(Data listing):
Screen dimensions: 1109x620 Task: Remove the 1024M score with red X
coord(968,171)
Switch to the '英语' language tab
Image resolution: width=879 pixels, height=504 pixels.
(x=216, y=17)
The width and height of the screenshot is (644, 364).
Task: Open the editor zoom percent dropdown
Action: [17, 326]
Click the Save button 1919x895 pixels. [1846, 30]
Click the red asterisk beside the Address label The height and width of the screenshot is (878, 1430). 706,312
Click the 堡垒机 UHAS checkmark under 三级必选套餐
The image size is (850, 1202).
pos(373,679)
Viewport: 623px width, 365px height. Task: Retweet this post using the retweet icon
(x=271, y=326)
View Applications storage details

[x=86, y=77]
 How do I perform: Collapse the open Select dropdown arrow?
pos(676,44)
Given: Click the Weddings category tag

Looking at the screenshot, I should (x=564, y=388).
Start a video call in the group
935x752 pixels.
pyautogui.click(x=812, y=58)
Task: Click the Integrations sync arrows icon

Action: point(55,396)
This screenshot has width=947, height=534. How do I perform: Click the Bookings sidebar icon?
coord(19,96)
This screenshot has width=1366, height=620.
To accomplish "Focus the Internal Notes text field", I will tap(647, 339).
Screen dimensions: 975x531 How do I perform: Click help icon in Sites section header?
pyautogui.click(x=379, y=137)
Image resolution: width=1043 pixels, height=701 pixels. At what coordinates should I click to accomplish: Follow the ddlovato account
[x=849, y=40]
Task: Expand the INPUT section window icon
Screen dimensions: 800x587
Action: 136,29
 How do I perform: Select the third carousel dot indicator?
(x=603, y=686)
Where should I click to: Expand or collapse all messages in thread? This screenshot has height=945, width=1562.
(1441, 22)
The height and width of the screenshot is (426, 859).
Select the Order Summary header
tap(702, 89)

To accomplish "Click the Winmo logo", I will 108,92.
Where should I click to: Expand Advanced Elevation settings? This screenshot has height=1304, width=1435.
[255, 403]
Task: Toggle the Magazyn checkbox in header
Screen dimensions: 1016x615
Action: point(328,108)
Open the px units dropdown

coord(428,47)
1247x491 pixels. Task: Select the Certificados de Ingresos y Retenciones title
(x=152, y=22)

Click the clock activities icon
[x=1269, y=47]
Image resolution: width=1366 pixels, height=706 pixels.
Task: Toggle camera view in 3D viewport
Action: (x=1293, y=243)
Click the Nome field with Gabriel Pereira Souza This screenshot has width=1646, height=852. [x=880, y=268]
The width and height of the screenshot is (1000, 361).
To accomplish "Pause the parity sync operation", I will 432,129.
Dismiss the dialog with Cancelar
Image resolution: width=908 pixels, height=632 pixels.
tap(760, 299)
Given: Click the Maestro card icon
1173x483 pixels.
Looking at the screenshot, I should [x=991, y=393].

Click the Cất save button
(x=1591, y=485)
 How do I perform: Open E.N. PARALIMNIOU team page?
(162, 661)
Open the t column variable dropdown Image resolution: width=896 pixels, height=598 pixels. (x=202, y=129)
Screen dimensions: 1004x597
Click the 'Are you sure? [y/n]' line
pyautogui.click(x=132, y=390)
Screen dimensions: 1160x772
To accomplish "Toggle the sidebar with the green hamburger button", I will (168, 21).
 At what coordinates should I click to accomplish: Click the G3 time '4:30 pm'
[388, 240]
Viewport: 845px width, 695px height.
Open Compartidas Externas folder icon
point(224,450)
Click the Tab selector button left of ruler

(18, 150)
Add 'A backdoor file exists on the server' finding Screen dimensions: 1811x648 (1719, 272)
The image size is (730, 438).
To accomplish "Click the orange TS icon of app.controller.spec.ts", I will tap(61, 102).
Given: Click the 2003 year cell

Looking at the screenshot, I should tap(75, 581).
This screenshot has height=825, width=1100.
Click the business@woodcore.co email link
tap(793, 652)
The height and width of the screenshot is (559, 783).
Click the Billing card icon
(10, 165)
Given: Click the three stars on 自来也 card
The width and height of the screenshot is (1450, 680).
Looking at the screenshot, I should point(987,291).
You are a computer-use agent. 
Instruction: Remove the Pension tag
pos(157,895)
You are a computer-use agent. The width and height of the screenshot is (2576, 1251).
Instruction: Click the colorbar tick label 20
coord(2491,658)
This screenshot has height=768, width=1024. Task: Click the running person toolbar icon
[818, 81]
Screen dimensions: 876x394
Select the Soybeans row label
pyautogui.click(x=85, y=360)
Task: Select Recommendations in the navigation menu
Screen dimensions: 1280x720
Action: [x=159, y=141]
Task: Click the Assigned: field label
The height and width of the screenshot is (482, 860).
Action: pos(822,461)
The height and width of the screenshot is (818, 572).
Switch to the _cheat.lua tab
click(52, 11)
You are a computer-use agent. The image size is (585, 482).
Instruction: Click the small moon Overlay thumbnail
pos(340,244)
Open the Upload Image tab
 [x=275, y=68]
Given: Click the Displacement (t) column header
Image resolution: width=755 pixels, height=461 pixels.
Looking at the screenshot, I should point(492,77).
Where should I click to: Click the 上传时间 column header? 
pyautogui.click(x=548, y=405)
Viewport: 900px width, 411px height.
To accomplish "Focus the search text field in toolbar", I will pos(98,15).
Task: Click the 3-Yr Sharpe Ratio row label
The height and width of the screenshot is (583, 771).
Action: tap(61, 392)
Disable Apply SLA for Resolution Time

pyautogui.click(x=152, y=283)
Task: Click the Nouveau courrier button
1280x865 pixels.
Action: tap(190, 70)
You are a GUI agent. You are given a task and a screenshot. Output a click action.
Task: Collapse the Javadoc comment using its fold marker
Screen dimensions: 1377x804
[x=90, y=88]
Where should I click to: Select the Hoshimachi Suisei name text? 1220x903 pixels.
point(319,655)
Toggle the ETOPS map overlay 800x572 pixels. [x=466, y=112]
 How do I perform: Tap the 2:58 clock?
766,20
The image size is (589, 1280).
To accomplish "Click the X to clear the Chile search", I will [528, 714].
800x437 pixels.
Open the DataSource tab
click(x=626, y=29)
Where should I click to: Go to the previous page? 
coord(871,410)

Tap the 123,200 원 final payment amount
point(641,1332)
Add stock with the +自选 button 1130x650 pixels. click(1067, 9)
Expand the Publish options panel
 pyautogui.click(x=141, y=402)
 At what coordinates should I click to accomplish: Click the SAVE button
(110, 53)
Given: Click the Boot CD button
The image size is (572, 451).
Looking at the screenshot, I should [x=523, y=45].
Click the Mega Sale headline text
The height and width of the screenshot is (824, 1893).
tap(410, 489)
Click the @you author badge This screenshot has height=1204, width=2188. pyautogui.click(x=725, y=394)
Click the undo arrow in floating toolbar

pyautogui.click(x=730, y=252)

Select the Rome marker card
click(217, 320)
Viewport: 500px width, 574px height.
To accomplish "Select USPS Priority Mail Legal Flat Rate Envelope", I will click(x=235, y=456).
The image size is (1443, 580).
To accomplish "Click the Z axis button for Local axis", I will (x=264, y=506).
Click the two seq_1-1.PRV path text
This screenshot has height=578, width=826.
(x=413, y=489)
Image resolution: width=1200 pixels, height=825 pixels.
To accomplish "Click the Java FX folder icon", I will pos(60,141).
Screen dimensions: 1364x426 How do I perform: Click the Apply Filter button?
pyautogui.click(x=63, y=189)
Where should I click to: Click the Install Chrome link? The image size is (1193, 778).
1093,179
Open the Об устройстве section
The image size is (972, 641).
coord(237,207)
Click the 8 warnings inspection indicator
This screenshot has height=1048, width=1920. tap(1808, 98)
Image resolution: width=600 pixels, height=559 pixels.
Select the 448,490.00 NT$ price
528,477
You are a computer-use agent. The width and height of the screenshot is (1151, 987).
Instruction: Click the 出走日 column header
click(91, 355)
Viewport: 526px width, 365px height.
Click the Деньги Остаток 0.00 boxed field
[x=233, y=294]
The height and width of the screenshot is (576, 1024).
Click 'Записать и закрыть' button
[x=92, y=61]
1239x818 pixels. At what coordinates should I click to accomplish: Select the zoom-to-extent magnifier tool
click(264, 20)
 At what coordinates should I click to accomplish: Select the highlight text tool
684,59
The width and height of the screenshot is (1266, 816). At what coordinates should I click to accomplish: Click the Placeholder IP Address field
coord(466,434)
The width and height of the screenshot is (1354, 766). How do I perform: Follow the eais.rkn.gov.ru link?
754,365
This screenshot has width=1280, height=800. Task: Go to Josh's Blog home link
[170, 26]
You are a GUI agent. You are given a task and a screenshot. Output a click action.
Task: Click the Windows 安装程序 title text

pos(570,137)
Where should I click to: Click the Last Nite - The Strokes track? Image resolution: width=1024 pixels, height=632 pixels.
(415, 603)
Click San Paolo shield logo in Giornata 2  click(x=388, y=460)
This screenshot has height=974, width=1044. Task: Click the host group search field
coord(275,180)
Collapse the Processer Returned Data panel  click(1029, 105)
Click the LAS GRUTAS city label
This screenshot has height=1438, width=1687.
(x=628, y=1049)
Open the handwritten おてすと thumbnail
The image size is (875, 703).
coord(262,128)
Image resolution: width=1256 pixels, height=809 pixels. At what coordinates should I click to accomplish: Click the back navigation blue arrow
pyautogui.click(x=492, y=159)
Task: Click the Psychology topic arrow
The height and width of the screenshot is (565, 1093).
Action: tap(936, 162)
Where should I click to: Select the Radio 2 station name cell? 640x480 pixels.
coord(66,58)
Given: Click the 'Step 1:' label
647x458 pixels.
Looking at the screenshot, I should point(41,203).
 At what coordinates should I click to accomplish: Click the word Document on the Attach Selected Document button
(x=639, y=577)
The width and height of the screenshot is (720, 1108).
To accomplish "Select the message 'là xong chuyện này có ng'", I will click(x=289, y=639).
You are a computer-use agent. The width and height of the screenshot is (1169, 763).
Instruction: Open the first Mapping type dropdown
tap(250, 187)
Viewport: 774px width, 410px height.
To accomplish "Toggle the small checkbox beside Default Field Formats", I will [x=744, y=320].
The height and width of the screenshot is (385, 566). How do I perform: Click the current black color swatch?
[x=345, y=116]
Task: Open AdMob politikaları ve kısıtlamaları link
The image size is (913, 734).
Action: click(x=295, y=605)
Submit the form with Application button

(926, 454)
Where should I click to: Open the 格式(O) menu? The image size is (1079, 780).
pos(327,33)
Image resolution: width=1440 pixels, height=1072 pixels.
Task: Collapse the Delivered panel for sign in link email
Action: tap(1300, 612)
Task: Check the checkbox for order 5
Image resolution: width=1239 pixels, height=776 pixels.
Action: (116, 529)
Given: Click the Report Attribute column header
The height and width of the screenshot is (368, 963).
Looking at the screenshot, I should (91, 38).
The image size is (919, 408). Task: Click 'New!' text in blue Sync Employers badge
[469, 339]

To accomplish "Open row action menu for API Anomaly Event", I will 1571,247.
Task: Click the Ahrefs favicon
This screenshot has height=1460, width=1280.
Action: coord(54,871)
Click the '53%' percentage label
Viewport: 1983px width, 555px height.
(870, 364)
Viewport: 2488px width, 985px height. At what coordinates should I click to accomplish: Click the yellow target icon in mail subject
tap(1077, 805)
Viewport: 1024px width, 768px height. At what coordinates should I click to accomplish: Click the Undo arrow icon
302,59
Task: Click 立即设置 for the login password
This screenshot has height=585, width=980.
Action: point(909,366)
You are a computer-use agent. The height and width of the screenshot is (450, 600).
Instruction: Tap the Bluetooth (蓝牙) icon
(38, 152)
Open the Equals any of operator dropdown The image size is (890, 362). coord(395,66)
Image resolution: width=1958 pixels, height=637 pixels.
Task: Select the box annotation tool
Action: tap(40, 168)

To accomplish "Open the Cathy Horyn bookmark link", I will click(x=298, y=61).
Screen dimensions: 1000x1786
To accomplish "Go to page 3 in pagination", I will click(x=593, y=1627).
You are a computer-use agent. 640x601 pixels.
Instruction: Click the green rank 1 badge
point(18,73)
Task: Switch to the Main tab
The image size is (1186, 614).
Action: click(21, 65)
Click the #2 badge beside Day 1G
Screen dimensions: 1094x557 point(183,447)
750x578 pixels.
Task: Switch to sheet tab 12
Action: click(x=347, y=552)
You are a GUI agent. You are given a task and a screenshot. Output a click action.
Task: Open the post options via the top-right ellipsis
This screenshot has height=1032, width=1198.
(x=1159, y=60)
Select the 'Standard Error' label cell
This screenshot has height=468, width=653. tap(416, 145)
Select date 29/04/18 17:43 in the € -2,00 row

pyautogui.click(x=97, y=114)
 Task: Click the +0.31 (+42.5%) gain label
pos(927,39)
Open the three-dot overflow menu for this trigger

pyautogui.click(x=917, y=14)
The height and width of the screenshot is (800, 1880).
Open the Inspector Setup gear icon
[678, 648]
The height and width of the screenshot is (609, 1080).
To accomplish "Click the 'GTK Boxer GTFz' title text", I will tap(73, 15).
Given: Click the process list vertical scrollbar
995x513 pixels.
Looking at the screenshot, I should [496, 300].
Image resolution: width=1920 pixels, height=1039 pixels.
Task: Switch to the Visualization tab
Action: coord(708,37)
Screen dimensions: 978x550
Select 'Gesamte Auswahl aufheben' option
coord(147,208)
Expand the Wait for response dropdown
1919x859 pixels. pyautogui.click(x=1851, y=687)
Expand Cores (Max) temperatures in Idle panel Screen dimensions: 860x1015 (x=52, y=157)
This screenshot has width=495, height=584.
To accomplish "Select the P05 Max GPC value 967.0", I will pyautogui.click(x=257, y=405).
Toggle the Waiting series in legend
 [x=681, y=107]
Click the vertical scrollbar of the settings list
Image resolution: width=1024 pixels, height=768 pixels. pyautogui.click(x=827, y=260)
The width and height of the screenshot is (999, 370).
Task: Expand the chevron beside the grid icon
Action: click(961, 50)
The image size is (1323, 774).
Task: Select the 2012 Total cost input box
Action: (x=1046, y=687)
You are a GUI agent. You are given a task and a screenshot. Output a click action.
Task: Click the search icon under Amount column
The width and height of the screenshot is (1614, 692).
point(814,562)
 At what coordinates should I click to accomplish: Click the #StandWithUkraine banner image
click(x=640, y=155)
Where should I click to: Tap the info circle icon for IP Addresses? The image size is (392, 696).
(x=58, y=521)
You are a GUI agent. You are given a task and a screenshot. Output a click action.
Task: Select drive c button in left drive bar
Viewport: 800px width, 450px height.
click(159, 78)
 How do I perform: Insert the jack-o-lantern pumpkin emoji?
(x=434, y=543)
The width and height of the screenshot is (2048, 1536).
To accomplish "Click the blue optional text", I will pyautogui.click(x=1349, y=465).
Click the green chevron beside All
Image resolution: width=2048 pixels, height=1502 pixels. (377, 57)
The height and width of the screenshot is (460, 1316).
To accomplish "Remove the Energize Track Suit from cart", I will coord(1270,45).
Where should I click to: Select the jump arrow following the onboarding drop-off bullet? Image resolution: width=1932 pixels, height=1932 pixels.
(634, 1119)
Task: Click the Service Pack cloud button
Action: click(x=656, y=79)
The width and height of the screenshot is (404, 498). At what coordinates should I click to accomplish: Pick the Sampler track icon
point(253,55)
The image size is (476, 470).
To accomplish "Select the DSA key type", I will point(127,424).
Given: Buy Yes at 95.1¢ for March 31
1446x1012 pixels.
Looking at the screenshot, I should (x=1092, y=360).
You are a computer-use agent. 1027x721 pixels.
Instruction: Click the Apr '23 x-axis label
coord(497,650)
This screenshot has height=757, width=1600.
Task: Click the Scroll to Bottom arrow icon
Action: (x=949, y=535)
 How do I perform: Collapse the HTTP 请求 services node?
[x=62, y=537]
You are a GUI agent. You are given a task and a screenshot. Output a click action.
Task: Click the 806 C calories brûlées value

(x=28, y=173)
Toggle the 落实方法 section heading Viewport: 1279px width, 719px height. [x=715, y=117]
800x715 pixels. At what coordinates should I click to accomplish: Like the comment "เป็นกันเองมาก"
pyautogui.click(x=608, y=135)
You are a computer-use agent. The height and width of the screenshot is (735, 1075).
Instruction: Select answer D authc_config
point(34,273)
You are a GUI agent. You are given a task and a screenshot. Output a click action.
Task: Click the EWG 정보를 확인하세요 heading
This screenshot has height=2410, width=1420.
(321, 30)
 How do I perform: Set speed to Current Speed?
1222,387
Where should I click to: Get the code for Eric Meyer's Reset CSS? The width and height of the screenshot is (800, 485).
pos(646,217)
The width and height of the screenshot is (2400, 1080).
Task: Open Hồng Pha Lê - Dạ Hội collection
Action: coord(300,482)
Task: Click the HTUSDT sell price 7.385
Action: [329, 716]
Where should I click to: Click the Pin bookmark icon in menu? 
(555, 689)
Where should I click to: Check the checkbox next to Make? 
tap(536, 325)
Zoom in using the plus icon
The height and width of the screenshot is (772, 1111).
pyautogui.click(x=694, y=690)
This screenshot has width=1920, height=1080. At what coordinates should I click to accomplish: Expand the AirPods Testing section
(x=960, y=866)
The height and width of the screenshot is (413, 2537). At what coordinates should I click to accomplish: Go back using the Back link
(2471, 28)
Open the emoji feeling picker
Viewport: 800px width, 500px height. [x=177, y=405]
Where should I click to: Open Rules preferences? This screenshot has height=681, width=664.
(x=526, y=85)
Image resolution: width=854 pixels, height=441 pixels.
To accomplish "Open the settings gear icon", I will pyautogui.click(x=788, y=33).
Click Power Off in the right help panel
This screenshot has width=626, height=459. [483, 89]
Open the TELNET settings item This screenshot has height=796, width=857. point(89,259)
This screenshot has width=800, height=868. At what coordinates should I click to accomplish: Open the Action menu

(Problem requirements):
Starting at the first line of the data above, please restate word for word every line up to and including the one that holds "This screenshot has width=1366, height=620.", and add nothing else.

(Task solution):
Screen dimensions: 1109x620 Task: Remove the 1024M score with red X
coord(968,171)
Switch to the '英语' language tab
Image resolution: width=879 pixels, height=504 pixels.
(x=216, y=17)
The width and height of the screenshot is (644, 364).
Task: Open the editor zoom percent dropdown
Action: [17, 326]
Click the Save button 1919x895 pixels. [1846, 30]
Click the red asterisk beside the Address label The height and width of the screenshot is (878, 1430). 706,312
Click the 堡垒机 UHAS checkmark under 三级必选套餐
The image size is (850, 1202).
pos(373,679)
Viewport: 623px width, 365px height. Task: Retweet this post using the retweet icon
(x=271, y=326)
View Applications storage details

[x=86, y=77]
 How do I perform: Collapse the open Select dropdown arrow?
pos(676,44)
Given: Click the Weddings category tag

Looking at the screenshot, I should (x=564, y=388).
Start a video call in the group
935x752 pixels.
pyautogui.click(x=812, y=58)
Task: Click the Integrations sync arrows icon

Action: point(55,396)
This screenshot has width=947, height=534. How do I perform: Click the Bookings sidebar icon?
coord(19,96)
This screenshot has width=1366, height=620.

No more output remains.